### Your instructions:
All the entries that follow are to be returned exactly.

### Provided records:

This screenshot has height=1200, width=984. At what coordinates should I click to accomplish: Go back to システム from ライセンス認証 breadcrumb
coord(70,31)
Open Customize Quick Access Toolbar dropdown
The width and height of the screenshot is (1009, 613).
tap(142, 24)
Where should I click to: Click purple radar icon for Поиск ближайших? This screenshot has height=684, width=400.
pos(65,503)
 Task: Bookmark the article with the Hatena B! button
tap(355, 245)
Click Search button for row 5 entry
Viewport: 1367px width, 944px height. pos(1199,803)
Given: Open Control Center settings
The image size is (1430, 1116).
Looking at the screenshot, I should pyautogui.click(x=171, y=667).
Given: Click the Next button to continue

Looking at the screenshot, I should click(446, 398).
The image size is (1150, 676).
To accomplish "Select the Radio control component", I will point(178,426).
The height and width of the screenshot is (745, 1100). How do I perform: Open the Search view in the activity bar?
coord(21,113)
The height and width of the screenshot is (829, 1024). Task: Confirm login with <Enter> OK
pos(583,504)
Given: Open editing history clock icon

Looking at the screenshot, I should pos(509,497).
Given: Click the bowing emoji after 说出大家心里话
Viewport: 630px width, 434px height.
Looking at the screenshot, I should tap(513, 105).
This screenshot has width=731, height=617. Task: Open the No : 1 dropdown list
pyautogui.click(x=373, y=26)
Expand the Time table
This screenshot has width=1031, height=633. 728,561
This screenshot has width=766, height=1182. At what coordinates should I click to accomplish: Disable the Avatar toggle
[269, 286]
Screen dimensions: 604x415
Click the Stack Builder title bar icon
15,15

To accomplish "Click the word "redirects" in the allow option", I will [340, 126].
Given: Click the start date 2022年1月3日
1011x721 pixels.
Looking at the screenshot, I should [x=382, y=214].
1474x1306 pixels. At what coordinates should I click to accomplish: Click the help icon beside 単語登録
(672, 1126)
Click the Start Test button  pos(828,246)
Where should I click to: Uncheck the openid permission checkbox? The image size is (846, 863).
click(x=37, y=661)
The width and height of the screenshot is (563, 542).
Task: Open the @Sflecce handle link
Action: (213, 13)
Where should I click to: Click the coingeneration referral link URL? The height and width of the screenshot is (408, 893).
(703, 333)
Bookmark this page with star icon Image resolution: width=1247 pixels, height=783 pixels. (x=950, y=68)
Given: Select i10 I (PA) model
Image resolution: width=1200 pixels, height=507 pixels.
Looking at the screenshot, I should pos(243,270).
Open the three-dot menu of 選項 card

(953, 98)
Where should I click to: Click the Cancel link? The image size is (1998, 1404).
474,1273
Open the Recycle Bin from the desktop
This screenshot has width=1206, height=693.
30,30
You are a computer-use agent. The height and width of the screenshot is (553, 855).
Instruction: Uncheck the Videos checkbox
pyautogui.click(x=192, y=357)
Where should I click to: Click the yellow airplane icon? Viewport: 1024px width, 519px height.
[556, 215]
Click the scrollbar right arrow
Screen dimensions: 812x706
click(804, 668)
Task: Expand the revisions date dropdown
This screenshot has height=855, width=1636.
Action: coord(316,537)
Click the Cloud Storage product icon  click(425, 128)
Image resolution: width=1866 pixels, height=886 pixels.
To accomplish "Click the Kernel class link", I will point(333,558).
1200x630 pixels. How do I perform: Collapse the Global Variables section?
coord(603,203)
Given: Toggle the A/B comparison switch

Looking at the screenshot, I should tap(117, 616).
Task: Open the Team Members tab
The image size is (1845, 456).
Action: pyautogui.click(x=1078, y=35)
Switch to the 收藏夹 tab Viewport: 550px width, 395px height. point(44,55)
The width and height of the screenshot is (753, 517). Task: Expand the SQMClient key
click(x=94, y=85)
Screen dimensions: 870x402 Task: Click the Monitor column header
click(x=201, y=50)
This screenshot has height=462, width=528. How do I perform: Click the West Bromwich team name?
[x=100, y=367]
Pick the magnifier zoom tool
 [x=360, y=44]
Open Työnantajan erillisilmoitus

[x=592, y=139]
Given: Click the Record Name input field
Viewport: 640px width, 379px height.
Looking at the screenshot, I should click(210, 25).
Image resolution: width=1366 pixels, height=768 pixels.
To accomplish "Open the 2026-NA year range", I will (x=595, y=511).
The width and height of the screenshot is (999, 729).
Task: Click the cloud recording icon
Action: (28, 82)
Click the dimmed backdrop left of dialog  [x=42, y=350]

### Exercise answer:
This screenshot has height=1200, width=984. At what coordinates should I click to accomplish: Go back to システム from ライセンス認証 breadcrumb
coord(70,31)
Open Customize Quick Access Toolbar dropdown
The width and height of the screenshot is (1009, 613).
tap(142, 24)
Where should I click to: Click purple radar icon for Поиск ближайших? This screenshot has height=684, width=400.
pos(65,503)
 Task: Bookmark the article with the Hatena B! button
tap(355, 245)
Click Search button for row 5 entry
Viewport: 1367px width, 944px height. pos(1199,803)
Given: Open Control Center settings
The image size is (1430, 1116).
Looking at the screenshot, I should pyautogui.click(x=171, y=667).
Given: Click the Next button to continue

Looking at the screenshot, I should click(446, 398).
The image size is (1150, 676).
To accomplish "Select the Radio control component", I will point(178,426).
The height and width of the screenshot is (745, 1100). How do I perform: Open the Search view in the activity bar?
coord(21,113)
The height and width of the screenshot is (829, 1024). Task: Confirm login with <Enter> OK
pos(583,504)
Given: Open editing history clock icon

Looking at the screenshot, I should pos(509,497).
Given: Click the bowing emoji after 说出大家心里话
Viewport: 630px width, 434px height.
Looking at the screenshot, I should tap(513, 105).
This screenshot has width=731, height=617. Task: Open the No : 1 dropdown list
pyautogui.click(x=373, y=26)
Expand the Time table
This screenshot has width=1031, height=633. 728,561
This screenshot has width=766, height=1182. At what coordinates should I click to accomplish: Disable the Avatar toggle
[269, 286]
Screen dimensions: 604x415
Click the Stack Builder title bar icon
15,15

To accomplish "Click the word "redirects" in the allow option", I will [340, 126].
Given: Click the start date 2022年1月3日
1011x721 pixels.
Looking at the screenshot, I should [x=382, y=214].
1474x1306 pixels. At what coordinates should I click to accomplish: Click the help icon beside 単語登録
(672, 1126)
Click the Start Test button  pos(828,246)
Where should I click to: Uncheck the openid permission checkbox? The image size is (846, 863).
click(x=37, y=661)
The width and height of the screenshot is (563, 542).
Task: Open the @Sflecce handle link
Action: (213, 13)
Where should I click to: Click the coingeneration referral link URL? The height and width of the screenshot is (408, 893).
(703, 333)
Bookmark this page with star icon Image resolution: width=1247 pixels, height=783 pixels. (x=950, y=68)
Given: Select i10 I (PA) model
Image resolution: width=1200 pixels, height=507 pixels.
Looking at the screenshot, I should pos(243,270).
Open the three-dot menu of 選項 card

(953, 98)
Where should I click to: Click the Cancel link? The image size is (1998, 1404).
474,1273
Open the Recycle Bin from the desktop
This screenshot has width=1206, height=693.
30,30
You are a computer-use agent. The height and width of the screenshot is (553, 855).
Instruction: Uncheck the Videos checkbox
pyautogui.click(x=192, y=357)
Where should I click to: Click the yellow airplane icon? Viewport: 1024px width, 519px height.
[556, 215]
Click the scrollbar right arrow
Screen dimensions: 812x706
click(804, 668)
Task: Expand the revisions date dropdown
This screenshot has height=855, width=1636.
Action: coord(316,537)
Click the Cloud Storage product icon  click(425, 128)
Image resolution: width=1866 pixels, height=886 pixels.
To accomplish "Click the Kernel class link", I will point(333,558).
1200x630 pixels. How do I perform: Collapse the Global Variables section?
coord(603,203)
Given: Toggle the A/B comparison switch

Looking at the screenshot, I should tap(117, 616).
Task: Open the Team Members tab
The image size is (1845, 456).
Action: pyautogui.click(x=1078, y=35)
Switch to the 收藏夹 tab Viewport: 550px width, 395px height. point(44,55)
The width and height of the screenshot is (753, 517). Task: Expand the SQMClient key
click(x=94, y=85)
Screen dimensions: 870x402 Task: Click the Monitor column header
click(x=201, y=50)
This screenshot has height=462, width=528. How do I perform: Click the West Bromwich team name?
[x=100, y=367]
Pick the magnifier zoom tool
 [x=360, y=44]
Open Työnantajan erillisilmoitus

[x=592, y=139]
Given: Click the Record Name input field
Viewport: 640px width, 379px height.
Looking at the screenshot, I should click(210, 25).
Image resolution: width=1366 pixels, height=768 pixels.
To accomplish "Open the 2026-NA year range", I will (x=595, y=511).
The width and height of the screenshot is (999, 729).
Task: Click the cloud recording icon
Action: (28, 82)
Click the dimmed backdrop left of dialog  [x=42, y=350]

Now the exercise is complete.